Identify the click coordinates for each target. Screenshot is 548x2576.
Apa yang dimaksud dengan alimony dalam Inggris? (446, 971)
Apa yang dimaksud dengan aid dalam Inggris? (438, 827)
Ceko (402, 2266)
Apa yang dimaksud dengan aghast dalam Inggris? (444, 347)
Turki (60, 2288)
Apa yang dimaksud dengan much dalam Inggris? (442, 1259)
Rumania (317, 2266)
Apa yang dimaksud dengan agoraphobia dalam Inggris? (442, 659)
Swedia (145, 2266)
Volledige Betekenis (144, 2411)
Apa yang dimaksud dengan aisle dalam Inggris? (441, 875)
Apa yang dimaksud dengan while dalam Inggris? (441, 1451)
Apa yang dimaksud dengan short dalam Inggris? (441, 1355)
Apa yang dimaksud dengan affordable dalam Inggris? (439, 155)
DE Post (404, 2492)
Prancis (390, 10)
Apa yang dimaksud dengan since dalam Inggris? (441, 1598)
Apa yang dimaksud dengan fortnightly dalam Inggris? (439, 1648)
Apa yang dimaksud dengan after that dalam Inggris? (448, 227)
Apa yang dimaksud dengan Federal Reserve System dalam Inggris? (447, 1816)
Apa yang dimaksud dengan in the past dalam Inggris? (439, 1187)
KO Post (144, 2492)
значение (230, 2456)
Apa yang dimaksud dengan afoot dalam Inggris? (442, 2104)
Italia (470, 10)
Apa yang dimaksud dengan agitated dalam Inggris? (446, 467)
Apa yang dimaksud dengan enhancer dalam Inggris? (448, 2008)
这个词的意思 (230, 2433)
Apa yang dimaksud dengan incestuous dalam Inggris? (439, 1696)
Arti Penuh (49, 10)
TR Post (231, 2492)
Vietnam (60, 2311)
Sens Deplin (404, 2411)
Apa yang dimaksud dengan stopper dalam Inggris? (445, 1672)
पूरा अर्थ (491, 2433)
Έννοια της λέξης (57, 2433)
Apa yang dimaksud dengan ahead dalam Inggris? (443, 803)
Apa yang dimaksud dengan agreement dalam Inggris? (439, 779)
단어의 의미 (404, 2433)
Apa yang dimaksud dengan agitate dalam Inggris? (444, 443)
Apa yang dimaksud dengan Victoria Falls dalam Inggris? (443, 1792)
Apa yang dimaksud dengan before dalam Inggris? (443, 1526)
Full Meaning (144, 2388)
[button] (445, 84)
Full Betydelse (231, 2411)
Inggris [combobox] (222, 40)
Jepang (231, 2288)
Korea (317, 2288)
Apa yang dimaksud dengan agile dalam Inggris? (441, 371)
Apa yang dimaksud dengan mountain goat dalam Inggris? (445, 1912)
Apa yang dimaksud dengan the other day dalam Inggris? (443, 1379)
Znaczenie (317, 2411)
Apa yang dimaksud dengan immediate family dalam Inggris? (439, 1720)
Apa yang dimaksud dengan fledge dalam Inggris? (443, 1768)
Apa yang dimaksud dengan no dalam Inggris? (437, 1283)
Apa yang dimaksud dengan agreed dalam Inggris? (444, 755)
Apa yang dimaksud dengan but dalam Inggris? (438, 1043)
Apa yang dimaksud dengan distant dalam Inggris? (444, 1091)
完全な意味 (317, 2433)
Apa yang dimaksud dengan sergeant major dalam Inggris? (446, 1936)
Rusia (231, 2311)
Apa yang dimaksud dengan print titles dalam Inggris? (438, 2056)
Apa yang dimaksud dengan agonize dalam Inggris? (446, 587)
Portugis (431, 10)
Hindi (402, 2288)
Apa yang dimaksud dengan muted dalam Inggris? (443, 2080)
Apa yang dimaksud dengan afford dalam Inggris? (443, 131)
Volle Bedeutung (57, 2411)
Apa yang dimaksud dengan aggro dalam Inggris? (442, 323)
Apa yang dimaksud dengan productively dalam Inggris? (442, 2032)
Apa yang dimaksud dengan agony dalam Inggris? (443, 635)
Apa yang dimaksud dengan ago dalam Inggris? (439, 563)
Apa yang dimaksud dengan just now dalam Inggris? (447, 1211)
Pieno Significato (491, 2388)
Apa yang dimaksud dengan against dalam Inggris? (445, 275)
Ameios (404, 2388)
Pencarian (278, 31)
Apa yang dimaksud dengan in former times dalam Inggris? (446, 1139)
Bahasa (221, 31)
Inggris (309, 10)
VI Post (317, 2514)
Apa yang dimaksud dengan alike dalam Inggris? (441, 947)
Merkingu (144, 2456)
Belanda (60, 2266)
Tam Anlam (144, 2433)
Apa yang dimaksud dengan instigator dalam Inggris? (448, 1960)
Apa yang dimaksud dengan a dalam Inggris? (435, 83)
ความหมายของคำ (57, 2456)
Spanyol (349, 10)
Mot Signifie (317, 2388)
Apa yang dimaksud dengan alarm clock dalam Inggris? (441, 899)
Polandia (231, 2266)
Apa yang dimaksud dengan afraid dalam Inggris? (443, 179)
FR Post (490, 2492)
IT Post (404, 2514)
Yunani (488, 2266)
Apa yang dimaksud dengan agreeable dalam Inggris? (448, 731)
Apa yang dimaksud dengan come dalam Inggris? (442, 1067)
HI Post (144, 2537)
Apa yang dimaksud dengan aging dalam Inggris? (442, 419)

----

* **Brief**
Each line from the top of the material above, through the one that contains "단어의 의미 (404, 2433)", should be restated word for word.

* **Solution to this problem**
Identify the click coordinates for each target. Screenshot is 548x2576.
Apa yang dimaksud dengan alimony dalam Inggris? (446, 971)
Apa yang dimaksud dengan aid dalam Inggris? (438, 827)
Ceko (402, 2266)
Apa yang dimaksud dengan aghast dalam Inggris? (444, 347)
Turki (60, 2288)
Apa yang dimaksud dengan much dalam Inggris? (442, 1259)
Rumania (317, 2266)
Apa yang dimaksud dengan agoraphobia dalam Inggris? (442, 659)
Swedia (145, 2266)
Volledige Betekenis (144, 2411)
Apa yang dimaksud dengan aisle dalam Inggris? (441, 875)
Apa yang dimaksud dengan while dalam Inggris? (441, 1451)
Apa yang dimaksud dengan short dalam Inggris? (441, 1355)
Apa yang dimaksud dengan affordable dalam Inggris? (439, 155)
DE Post (404, 2492)
Prancis (390, 10)
Apa yang dimaksud dengan since dalam Inggris? (441, 1598)
Apa yang dimaksud dengan fortnightly dalam Inggris? (439, 1648)
Apa yang dimaksud dengan after that dalam Inggris? (448, 227)
Apa yang dimaksud dengan Federal Reserve System dalam Inggris? (447, 1816)
Apa yang dimaksud dengan in the past dalam Inggris? (439, 1187)
KO Post (144, 2492)
значение (230, 2456)
Apa yang dimaksud dengan afoot dalam Inggris? (442, 2104)
Italia (470, 10)
Apa yang dimaksud dengan agitated dalam Inggris? (446, 467)
Apa yang dimaksud dengan enhancer dalam Inggris? (448, 2008)
这个词的意思 (230, 2433)
Apa yang dimaksud dengan incestuous dalam Inggris? (439, 1696)
Arti Penuh (49, 10)
TR Post (231, 2492)
Vietnam (60, 2311)
Sens Deplin (404, 2411)
Apa yang dimaksud dengan stopper dalam Inggris? (445, 1672)
पूरा अर्थ (491, 2433)
Έννοια της λέξης (57, 2433)
Apa yang dimaksud dengan ahead dalam Inggris? (443, 803)
Apa yang dimaksud dengan agreement dalam Inggris? (439, 779)
단어의 의미 (404, 2433)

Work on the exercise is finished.